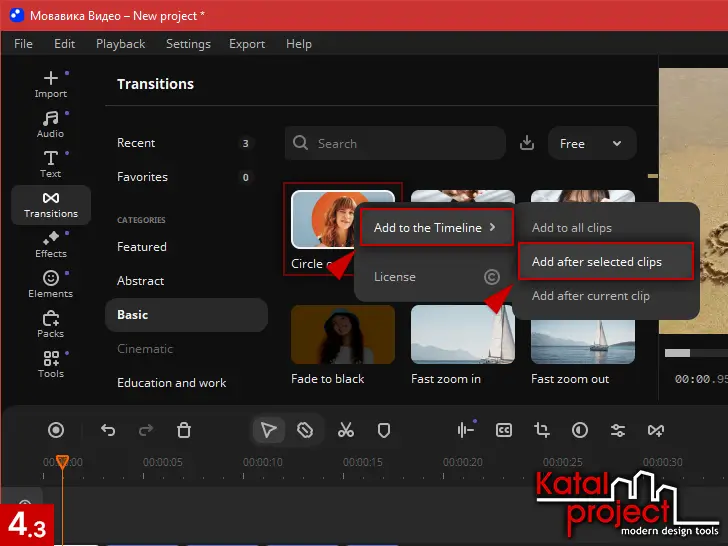Open Education and work category
The image size is (728, 546).
click(x=171, y=383)
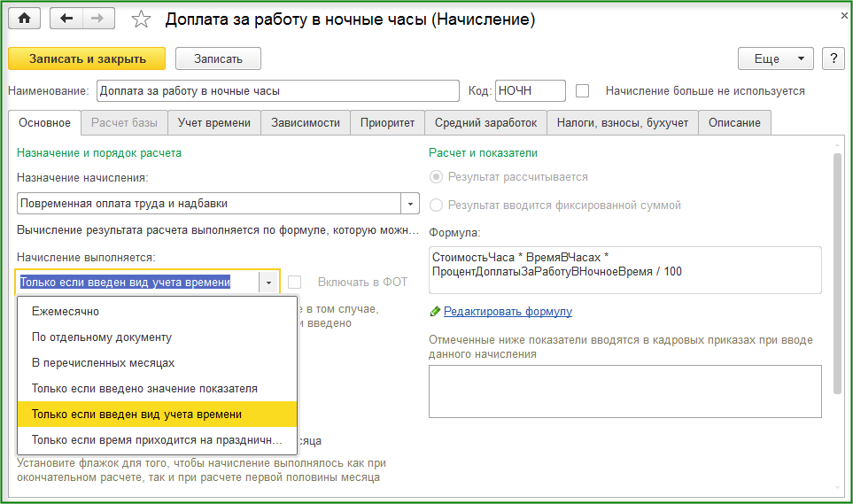853x504 pixels.
Task: Add to favorites with the star icon
Action: [x=141, y=19]
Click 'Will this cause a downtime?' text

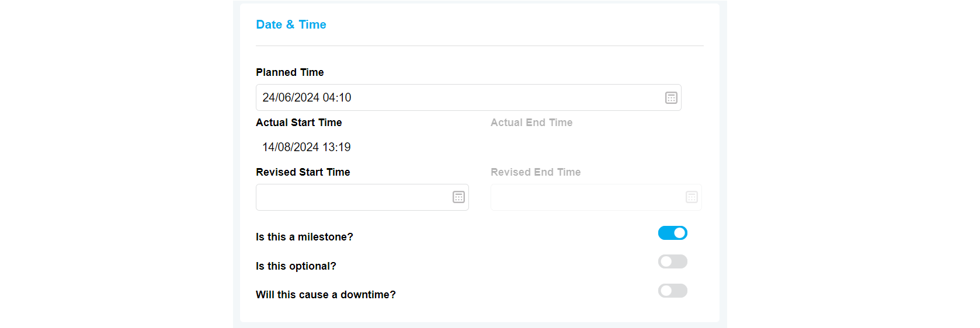325,295
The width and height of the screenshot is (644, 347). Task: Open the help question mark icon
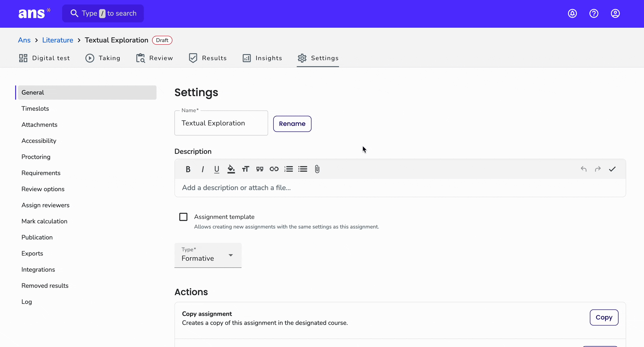[x=594, y=13]
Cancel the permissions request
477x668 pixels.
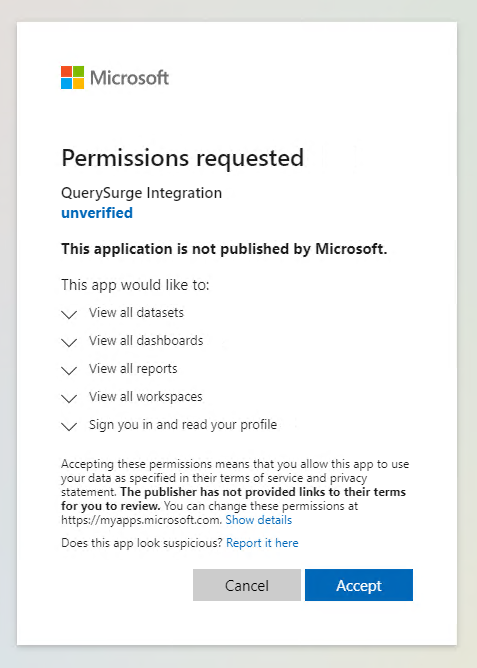[x=247, y=585]
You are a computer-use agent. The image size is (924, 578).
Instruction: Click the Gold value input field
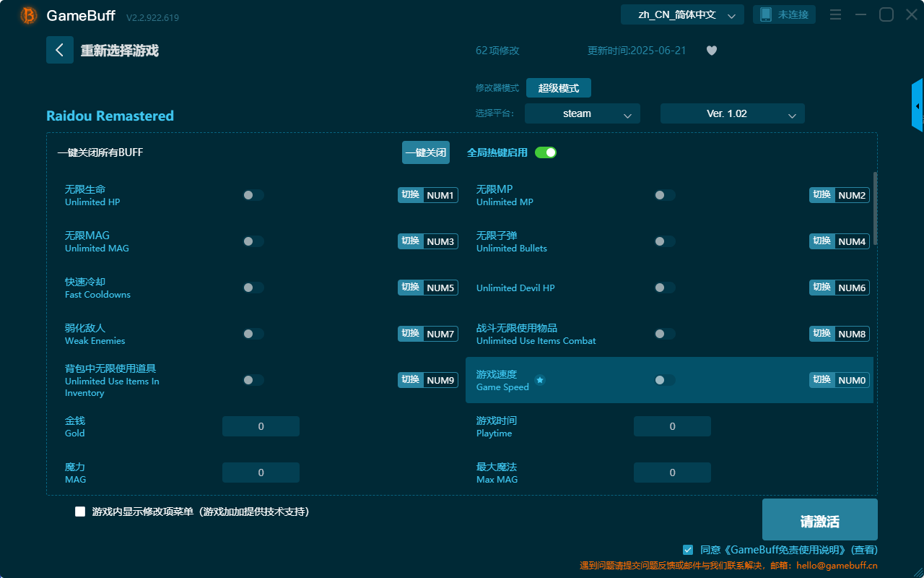click(261, 426)
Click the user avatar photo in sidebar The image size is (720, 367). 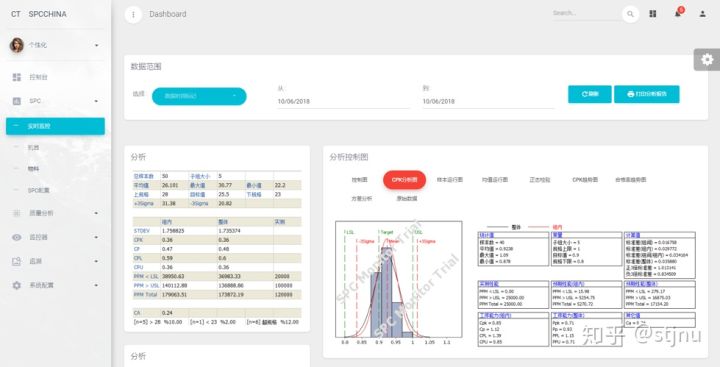click(17, 45)
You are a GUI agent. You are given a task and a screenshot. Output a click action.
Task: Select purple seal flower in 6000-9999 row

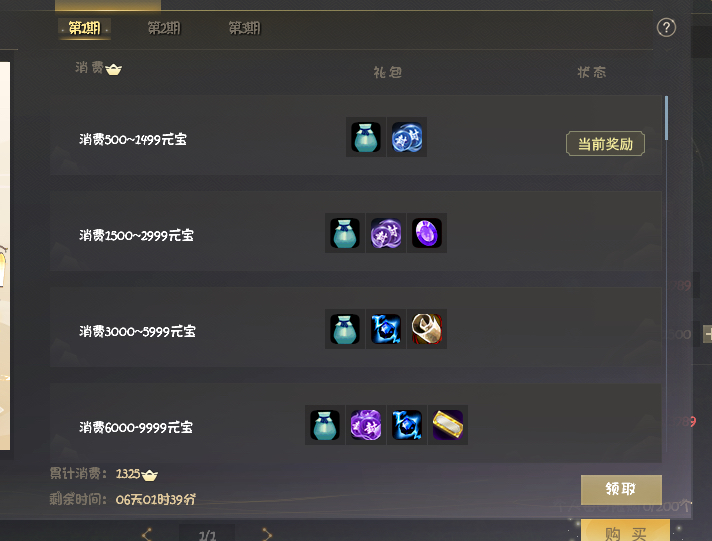(x=366, y=425)
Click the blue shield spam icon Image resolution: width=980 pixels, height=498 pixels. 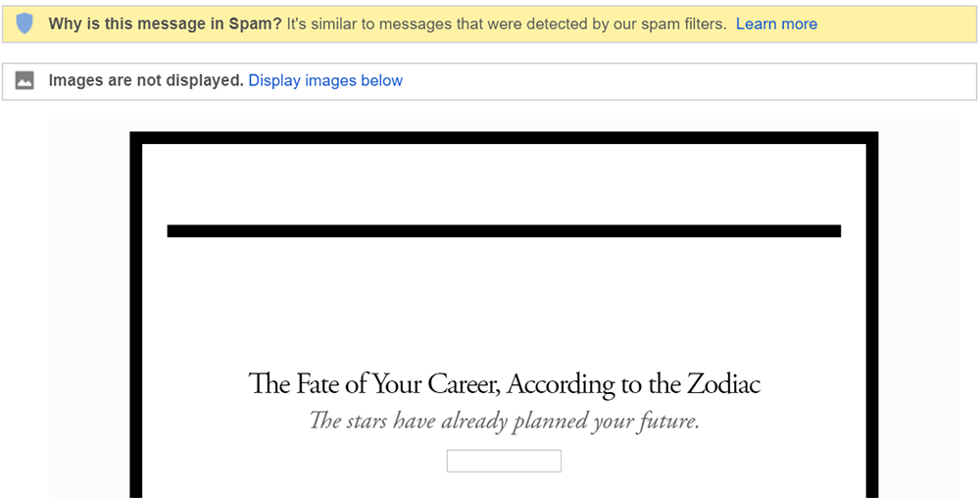25,24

* * * *

**Your instructions:**
If a line of the data holds the string "agent", count it. Then state the total and nothing more.

**Response:**
2